#### SET TASK
Repeat these lines exactly, beginning at the line that contains "Screen dimensions: 1440x805" and stopping after the line that contains "1568x725 pixels. [754, 417]".

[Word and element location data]

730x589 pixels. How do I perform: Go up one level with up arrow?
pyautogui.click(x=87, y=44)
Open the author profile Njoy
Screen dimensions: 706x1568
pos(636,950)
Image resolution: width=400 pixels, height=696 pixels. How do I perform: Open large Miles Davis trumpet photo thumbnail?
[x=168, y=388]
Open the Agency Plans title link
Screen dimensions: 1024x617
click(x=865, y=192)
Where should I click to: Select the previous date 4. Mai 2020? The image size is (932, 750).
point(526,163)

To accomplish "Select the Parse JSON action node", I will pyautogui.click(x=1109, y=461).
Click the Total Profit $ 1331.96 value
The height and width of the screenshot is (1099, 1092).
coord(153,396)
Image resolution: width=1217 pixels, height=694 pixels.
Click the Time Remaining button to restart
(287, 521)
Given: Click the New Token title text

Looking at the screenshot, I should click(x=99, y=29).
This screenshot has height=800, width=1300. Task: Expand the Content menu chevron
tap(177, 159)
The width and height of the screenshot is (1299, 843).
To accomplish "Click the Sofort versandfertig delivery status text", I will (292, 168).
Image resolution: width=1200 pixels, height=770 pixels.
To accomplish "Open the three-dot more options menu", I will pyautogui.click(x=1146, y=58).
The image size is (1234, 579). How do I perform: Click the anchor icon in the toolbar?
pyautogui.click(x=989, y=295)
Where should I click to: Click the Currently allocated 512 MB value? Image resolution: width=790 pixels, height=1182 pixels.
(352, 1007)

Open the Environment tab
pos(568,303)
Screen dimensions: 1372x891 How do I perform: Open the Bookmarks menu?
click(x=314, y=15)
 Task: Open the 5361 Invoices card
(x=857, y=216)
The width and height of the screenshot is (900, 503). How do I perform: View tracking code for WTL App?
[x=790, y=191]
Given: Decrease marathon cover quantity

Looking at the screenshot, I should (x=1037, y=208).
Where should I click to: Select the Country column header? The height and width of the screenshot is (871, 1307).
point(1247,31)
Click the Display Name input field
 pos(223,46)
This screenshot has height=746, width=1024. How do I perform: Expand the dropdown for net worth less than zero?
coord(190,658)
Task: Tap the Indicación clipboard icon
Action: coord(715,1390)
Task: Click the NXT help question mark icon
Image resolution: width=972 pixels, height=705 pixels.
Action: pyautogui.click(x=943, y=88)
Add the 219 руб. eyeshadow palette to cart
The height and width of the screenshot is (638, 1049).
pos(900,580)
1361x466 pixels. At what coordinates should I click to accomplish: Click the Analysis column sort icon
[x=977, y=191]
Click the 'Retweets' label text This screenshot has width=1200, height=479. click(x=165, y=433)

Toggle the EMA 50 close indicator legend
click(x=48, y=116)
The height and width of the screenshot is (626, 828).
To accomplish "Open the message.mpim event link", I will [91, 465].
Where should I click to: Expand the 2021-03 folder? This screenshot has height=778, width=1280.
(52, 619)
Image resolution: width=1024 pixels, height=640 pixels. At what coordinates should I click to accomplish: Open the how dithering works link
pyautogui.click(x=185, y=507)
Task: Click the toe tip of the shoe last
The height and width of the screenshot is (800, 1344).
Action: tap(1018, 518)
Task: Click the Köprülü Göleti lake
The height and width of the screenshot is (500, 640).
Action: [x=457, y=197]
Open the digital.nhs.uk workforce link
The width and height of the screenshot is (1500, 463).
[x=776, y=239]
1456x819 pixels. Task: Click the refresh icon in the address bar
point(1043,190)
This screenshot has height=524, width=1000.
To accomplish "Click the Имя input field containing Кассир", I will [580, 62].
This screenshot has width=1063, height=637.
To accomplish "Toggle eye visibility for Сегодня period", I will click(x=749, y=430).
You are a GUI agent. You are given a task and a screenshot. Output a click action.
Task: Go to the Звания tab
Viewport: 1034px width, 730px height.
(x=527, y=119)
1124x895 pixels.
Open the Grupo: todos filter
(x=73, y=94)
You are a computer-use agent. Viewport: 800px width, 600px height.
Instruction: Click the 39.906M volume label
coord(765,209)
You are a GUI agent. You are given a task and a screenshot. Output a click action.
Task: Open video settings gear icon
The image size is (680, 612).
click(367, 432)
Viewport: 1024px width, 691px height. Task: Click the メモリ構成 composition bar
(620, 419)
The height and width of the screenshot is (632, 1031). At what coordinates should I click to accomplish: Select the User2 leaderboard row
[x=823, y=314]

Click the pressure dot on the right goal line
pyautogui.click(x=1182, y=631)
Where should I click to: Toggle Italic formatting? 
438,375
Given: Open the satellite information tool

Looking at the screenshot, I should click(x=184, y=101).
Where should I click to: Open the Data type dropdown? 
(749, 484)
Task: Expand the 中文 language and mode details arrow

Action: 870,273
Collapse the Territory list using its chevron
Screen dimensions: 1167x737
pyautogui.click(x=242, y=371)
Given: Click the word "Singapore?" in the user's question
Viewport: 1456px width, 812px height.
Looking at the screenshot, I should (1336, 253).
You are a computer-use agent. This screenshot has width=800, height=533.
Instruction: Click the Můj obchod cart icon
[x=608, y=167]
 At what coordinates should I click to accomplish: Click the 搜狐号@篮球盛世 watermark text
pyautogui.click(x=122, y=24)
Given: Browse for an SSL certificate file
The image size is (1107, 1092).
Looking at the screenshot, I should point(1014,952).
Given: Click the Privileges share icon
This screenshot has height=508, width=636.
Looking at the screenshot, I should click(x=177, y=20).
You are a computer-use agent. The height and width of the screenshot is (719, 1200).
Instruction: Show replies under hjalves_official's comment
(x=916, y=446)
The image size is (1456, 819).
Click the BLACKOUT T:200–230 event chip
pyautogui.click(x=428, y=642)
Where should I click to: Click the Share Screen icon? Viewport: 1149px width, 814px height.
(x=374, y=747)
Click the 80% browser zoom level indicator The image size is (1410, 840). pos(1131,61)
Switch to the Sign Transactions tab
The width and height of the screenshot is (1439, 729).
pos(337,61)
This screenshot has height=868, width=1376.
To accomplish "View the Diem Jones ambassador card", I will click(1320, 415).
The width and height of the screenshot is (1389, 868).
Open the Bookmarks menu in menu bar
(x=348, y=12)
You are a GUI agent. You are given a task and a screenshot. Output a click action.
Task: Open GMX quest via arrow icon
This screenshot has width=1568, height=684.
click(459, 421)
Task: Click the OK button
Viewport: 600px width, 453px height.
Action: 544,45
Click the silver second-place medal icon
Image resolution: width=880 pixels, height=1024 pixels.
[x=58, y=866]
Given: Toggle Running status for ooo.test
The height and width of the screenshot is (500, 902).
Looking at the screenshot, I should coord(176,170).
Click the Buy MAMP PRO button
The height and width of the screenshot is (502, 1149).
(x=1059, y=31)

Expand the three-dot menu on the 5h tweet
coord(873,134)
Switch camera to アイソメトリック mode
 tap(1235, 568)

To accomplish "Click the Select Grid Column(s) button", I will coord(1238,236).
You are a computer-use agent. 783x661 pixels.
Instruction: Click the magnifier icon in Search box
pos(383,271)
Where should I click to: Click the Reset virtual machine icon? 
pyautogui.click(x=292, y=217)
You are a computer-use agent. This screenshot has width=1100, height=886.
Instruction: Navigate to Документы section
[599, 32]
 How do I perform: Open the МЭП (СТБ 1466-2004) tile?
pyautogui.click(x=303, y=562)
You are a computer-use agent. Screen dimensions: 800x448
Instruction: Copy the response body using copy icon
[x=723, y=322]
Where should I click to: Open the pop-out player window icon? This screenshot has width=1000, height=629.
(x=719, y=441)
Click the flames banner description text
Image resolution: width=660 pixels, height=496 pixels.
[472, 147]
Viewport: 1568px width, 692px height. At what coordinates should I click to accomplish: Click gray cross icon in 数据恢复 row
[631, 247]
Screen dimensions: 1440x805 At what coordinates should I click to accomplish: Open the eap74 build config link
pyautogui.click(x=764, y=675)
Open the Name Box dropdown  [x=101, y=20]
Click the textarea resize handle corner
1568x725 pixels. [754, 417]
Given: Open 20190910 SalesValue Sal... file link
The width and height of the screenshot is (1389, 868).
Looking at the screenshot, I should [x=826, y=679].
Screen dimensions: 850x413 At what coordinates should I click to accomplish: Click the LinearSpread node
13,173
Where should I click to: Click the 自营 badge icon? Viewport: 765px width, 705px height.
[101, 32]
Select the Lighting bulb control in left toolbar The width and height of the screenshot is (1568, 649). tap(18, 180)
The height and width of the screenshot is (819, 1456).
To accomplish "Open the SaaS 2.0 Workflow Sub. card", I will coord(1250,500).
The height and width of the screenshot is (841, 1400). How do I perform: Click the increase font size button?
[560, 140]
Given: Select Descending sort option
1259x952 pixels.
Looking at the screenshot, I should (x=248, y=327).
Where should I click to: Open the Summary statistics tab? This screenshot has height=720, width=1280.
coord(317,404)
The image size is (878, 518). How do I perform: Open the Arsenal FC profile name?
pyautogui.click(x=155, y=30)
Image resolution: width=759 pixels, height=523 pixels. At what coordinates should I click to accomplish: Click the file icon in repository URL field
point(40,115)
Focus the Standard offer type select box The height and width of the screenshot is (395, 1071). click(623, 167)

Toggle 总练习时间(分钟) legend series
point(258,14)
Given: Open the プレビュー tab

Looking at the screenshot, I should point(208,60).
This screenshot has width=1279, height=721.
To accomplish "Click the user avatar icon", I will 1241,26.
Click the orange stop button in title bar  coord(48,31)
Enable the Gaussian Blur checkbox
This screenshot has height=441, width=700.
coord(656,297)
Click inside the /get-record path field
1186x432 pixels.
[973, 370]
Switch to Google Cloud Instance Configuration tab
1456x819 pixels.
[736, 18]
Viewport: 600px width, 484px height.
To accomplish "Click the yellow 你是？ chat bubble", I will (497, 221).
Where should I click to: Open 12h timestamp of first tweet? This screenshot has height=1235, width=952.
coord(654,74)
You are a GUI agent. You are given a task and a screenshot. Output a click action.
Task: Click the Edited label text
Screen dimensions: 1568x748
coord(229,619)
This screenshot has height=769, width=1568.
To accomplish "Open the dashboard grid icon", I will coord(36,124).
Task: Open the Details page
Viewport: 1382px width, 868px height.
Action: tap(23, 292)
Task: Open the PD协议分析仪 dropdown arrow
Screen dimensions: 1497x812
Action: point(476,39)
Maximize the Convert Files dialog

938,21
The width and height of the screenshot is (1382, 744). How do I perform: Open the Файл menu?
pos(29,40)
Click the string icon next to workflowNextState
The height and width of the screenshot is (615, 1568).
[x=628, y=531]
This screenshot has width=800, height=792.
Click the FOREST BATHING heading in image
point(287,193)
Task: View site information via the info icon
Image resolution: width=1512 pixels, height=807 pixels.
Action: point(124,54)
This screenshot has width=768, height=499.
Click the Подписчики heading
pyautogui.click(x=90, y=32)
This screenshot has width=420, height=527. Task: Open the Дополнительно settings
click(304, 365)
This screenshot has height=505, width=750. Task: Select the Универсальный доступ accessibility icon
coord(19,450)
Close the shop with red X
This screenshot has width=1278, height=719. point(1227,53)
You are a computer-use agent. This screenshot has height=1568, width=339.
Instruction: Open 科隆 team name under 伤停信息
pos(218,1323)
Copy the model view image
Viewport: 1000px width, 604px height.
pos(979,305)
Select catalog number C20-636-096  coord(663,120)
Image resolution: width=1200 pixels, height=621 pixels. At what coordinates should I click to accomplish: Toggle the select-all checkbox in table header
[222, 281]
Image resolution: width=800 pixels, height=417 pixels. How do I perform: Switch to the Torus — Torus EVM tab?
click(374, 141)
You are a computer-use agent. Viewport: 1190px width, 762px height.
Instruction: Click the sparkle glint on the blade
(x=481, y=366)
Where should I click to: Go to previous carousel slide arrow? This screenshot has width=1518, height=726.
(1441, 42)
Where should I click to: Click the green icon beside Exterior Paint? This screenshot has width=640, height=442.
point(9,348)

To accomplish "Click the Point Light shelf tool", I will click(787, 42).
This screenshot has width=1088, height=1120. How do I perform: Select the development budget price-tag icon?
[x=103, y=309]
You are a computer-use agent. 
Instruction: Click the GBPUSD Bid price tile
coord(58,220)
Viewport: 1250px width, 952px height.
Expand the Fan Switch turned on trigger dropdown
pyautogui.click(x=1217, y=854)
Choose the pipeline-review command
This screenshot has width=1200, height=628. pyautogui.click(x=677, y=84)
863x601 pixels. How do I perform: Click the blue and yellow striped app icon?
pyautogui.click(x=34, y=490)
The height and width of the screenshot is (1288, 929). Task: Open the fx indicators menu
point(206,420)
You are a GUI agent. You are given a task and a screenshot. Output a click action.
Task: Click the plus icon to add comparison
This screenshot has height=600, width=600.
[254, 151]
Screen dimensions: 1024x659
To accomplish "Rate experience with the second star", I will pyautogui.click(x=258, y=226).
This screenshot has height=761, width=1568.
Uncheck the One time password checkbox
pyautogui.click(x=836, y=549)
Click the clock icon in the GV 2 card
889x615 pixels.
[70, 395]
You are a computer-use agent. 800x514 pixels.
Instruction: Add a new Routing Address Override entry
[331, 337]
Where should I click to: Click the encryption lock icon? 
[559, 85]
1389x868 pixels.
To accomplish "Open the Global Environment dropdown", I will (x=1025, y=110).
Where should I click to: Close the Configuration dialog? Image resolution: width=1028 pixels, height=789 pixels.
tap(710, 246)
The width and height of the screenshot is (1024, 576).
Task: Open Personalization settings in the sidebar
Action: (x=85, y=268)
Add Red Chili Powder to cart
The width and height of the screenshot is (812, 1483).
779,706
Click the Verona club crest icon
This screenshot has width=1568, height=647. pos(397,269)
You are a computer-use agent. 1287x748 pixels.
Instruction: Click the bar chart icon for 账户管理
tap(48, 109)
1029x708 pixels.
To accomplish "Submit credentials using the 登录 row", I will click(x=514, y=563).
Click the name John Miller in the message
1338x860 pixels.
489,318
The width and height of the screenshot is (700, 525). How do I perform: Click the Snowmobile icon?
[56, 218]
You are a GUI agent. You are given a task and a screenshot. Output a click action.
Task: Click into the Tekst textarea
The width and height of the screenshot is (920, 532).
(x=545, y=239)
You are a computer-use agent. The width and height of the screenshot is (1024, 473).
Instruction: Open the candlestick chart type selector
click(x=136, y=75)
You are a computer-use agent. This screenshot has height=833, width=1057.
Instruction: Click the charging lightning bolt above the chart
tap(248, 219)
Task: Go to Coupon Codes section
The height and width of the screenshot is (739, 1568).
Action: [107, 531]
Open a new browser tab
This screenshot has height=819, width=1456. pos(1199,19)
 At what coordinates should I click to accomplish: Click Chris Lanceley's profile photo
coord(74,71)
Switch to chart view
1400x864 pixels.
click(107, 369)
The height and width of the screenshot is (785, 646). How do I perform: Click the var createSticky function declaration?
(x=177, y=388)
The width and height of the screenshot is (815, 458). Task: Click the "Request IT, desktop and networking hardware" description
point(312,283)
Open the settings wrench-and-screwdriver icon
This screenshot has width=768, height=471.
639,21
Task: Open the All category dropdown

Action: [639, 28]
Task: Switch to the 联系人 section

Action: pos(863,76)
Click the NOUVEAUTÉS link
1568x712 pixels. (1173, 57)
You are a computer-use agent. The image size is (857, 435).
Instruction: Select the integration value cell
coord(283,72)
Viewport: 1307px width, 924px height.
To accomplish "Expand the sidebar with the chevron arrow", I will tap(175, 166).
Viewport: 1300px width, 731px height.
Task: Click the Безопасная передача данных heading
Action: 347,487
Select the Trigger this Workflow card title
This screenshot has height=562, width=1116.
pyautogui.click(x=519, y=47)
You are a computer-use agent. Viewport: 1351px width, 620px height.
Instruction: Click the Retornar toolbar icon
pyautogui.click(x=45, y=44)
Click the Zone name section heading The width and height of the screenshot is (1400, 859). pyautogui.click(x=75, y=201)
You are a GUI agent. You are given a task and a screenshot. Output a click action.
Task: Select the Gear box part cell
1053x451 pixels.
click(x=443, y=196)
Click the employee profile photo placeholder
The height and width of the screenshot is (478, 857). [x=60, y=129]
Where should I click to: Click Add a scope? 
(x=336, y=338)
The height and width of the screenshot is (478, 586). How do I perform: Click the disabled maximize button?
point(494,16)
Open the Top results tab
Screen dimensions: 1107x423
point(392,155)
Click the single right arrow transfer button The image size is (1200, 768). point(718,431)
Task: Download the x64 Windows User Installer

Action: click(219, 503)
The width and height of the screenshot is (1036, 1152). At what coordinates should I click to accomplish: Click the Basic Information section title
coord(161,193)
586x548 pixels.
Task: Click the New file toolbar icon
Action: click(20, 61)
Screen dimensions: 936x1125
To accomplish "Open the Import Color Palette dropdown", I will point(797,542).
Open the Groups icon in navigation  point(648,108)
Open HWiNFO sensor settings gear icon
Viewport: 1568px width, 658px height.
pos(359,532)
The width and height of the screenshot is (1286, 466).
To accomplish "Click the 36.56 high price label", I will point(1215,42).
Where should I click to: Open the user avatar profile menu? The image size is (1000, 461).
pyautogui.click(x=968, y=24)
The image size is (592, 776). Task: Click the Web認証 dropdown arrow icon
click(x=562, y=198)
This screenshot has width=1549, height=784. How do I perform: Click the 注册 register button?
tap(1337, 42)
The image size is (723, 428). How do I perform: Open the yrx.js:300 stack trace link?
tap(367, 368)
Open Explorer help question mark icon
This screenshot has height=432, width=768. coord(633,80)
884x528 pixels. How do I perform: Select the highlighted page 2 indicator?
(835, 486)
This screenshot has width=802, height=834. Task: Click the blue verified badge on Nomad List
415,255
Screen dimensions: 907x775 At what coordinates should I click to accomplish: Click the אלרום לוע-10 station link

#### THE SOLUTION
Screen dimensions: 1440x805 At what coordinates should I click to accomplish: Open the eap74 build config link
pyautogui.click(x=764, y=675)
Open the Name Box dropdown  [x=101, y=20]
Click the textarea resize handle corner
1568x725 pixels. [754, 417]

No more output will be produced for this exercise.